The oligarchic control of wealth, politics, media and public discourse explains the comprehensive institutional failure now pushing us towards disaster. Think of Donald Trump and his cabinet of multi-millionaires; the influence of the Koch brothers in funding rightwing organisations; the Murdoch empire and its massive contribution to climate science denial; or the oil and motor companies whose lobbying prevents a faster shift to new technologies.

We aren’t going to survive as a cohesive, democratic, and prosperous society if we allow this wealth inequality crisis to persist. The injustice of it and the irrational decision-making it induces will tear our society apart at the seams just it time for it to be crushed under a collapsing ecosystem. If these fortunate families maintain their stranglehold on our politics, we are not going to make it.

Inequality.org’s authors offer two big solutions to combat the rise of these inherited wealth dynasties:

  1. Wealth tax: A direct tax on wealth paid by the wealthiest one tenth of one percent could generate significant revenue to be reinvested in creating and restoring opportunities for low wealth households to prosper. A 1 percent annual tax on the wealthiest 0.1 percent of households, those with wealth over $20 million, would generate an estimated $1.899 trillion in revenue over the next decade.

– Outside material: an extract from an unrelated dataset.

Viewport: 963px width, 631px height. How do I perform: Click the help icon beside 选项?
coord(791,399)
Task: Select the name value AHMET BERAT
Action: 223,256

  2. Inheritance tax: The federal estate tax has been significantly weakened, most recently through the 2017 Trump-Republican tax cut. Taxing inherited wealth as income would help break up current and future wealth dynasties.

In order to successfully implement these policies, the U.S. must take leadership in advancing rules and global treaties that discourage aggressive wealth hiding and tax avoidance.

I would put it more bluntly: we can have democratic socialism, or we can have collapse. That’s why I was extremely proud to see Alexandria Ocasio Cortez and Rashida Tlaib join the Sunrise Movement actions in D.C. this week that included a protest at Nancy Pelosi’s office, pushing for urgent climate action. These DSA-backed women of color understand what our elites would rather ignore: those of us taking on the oligarchy today are the only thing standing between the future and the fire.

It’s easy to lose track of the oligarchy agenda as Trump–himself the head of a dynastic wealth family–pollutes the airwaves with a daily barrage of proto-fascist, racist trash, but his backing of this agenda is what holds his governing power together, and it’s also a huge weakness for him if we can train ourselves to keep putting the spotlight back on it so that working class people understand what’s being done to them by this tax-dodging bully and the wealthy dynasties who back his agenda. If we want democracy, if we want a livable future, we have to stop the oligarchy.